Actions to take
A - According to the blog post, why did the scientist the writer met go to work in financial services?
B - Quote the blog post word for word, starting with "Finally, I’ll close" and going on through "the long run.".

Page text below:

There isn’t time to elaborate on those points here and such will be the topic of my next blog. To get back on track while I’m frightened of public exposure I can no longer sit in silence while the forces of reaction are running rampant.

                      *

This is no heroic pledge, merely the obligation of a responsible writer to do what a responsible writer should do: hold a mirror up to the society question society’s methods. The most effective writers in history faced sanction and terror on a daily basis. Voltaire, Diderot, Swift and Dickens behaved with a courage lacking in most contemporary writers. Not that I would equate myself to those thinkers, but I’d be lying if I didn’t derive some inspiration from their actions.

Ironically I also draw a certain motivation from two people I met when I worked in financial services. The first was a brilliant scientist with a love of equestrian sports. He went to work in financial services due to cutbacks in his field of research. He told me that what you do isn’t necessarily who you are.

The second motivation comes from a less positive force. A former manager who regularly proclaimed whenever the firm sold a mortgage (i.e. roped another life into contractual debt) that we were changing people’s lives. He would say this with a zealous gleam in his eye as though he were a preacher saving a member of a flock. And while truthfully, I wouldn’t cross the street to piss on the man if he were on fire, whenever I feel down, I recall that insane gleam and feel better that I no longer have to put up with that kind of corporate bullshit. Better that my anger gets put to productive use by getting on with my life.

Finally, I’ll close with another abstract inspiration for re-entering the online fray. I’m not a fan of blood sports but I have a grudging admiration for the former heavyweight boxing champion Lennox Lewis. Not because he always won – he sure as hell didn’t. I admire Lennox Lewis because whenever he was beaten he always came back and defeated whoever knocked him down. That takes both courage and determination.

So on a final note, I want to thank you Dear Reader for persevering and I hope you like the new website.

And who knows? Maybe we’ll both be better off in the long run.

End of Page text.
Provided material below:

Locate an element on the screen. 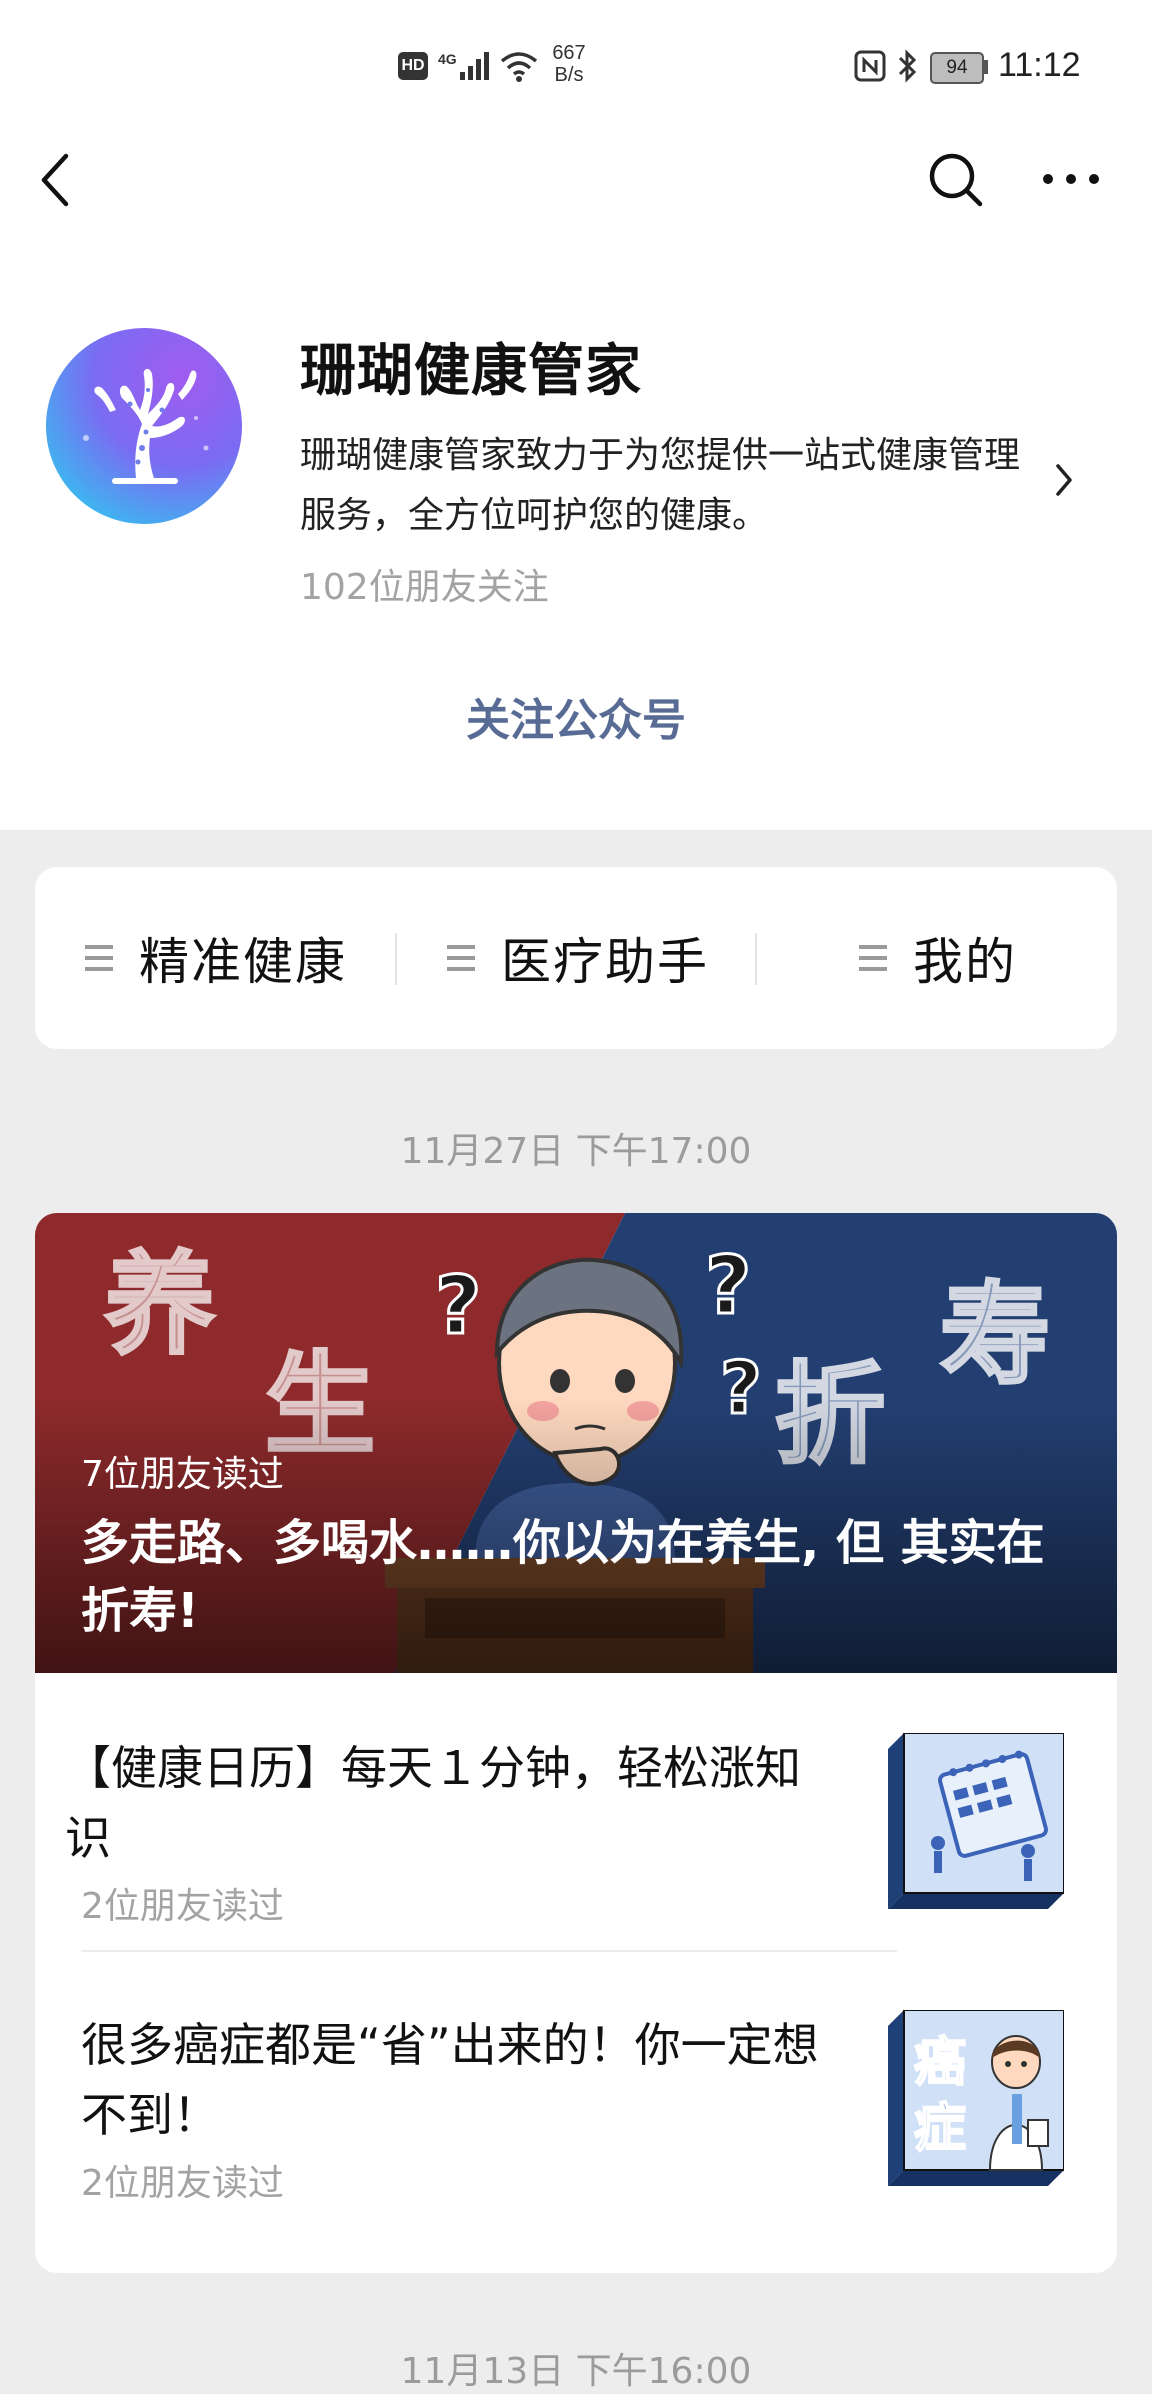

End of Provided material.
Provided material below:

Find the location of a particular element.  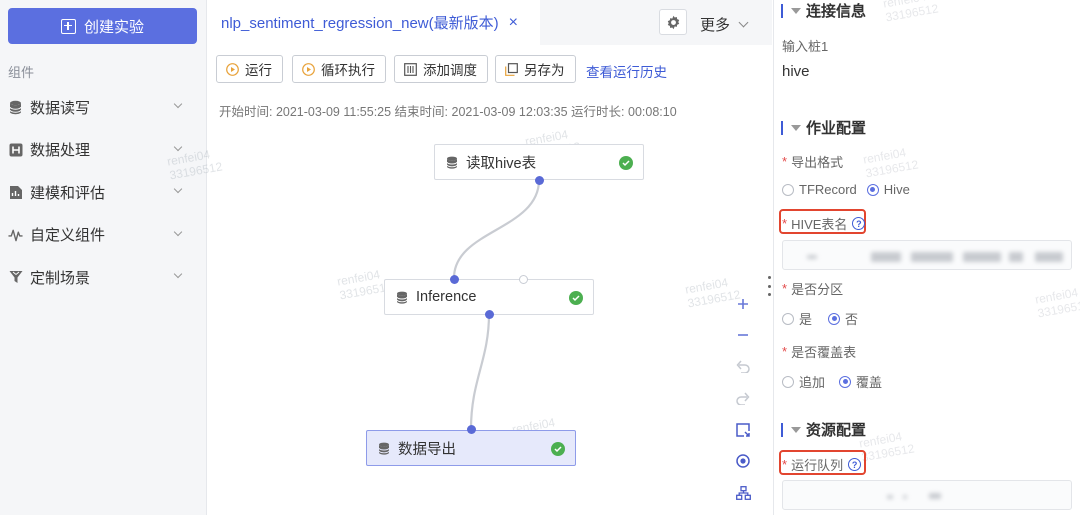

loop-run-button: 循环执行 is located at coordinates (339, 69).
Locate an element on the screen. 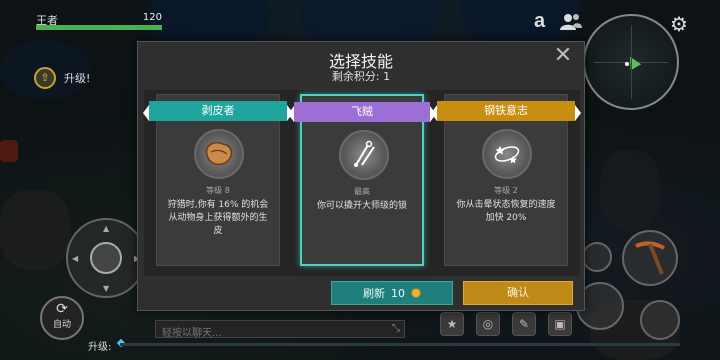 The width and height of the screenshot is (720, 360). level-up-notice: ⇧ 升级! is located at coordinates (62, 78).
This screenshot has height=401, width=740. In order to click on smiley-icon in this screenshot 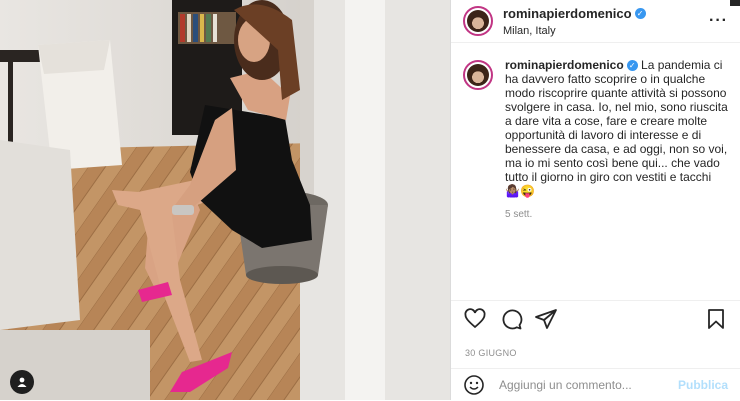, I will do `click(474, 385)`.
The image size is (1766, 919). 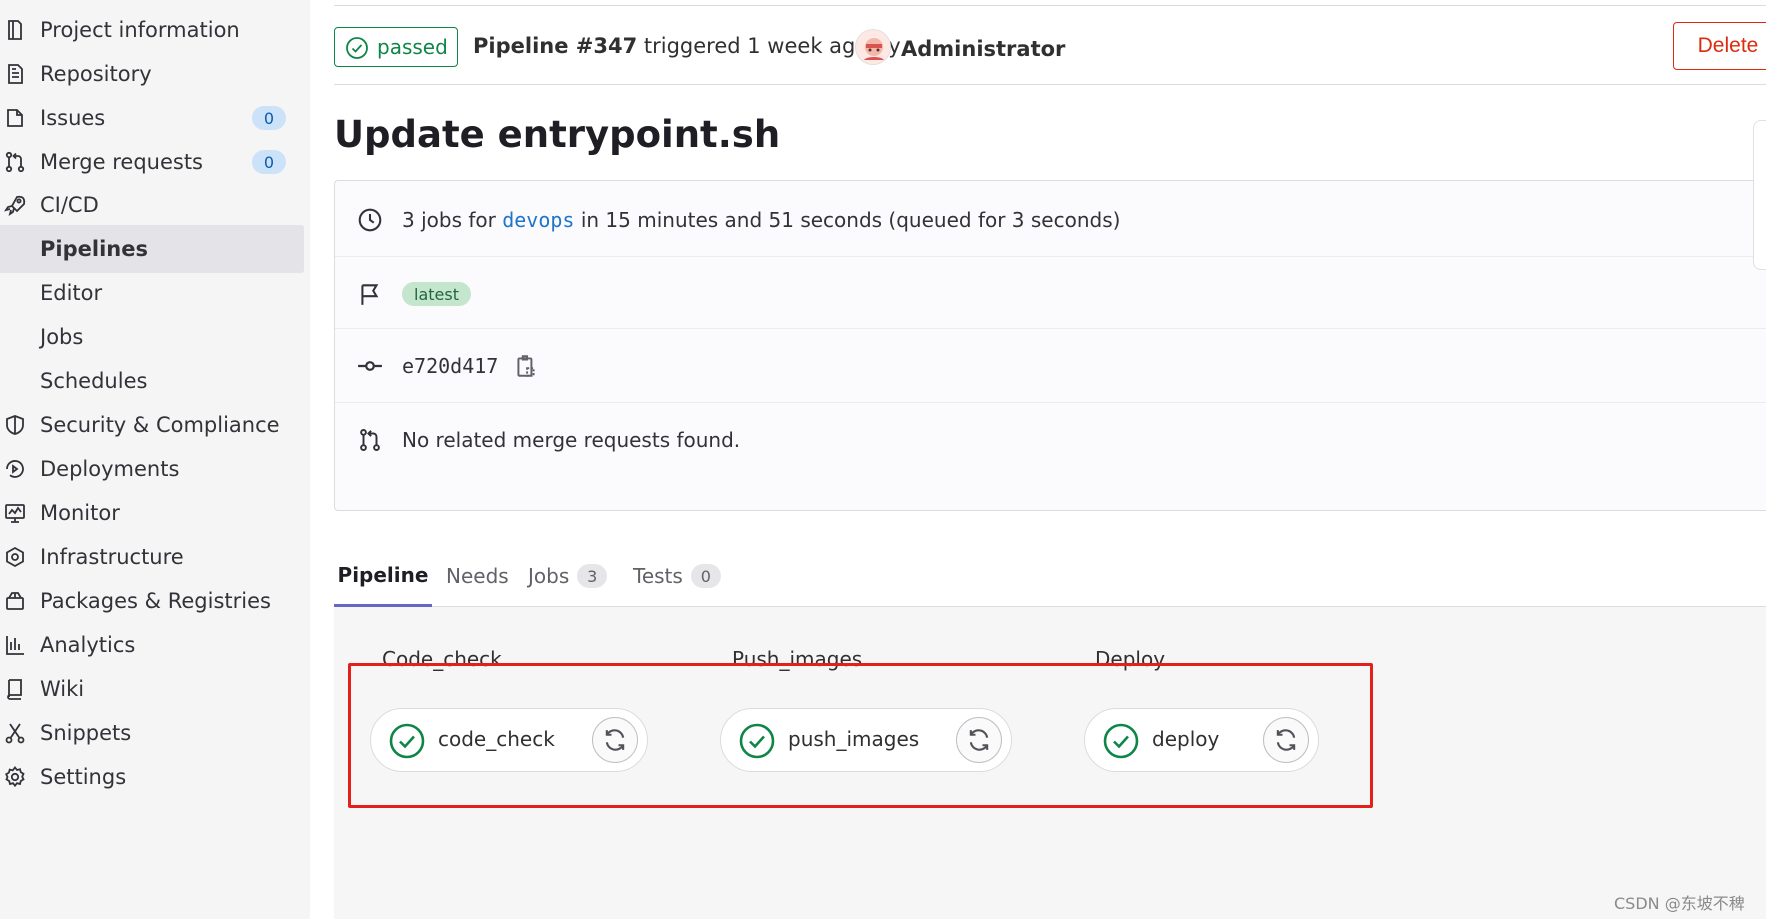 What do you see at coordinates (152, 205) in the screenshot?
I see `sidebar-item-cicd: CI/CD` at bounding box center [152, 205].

End of Provided material.

Responses to the tasks
A - Because of cutbacks in his field of research.

B -
Finally, I’ll close with another abstract inspiration for re-entering the online fray. I’m not a fan of blood sports but I have a grudging admiration for the former heavyweight boxing champion Lennox Lewis. Not because he always won – he sure as hell didn’t. I admire Lennox Lewis because whenever he was beaten he always came back and defeated whoever knocked him down. That takes both courage and determination.

So on a final note, I want to thank you Dear Reader for persevering and I hope you like the new website.

And who knows? Maybe we’ll both be better off in the long run.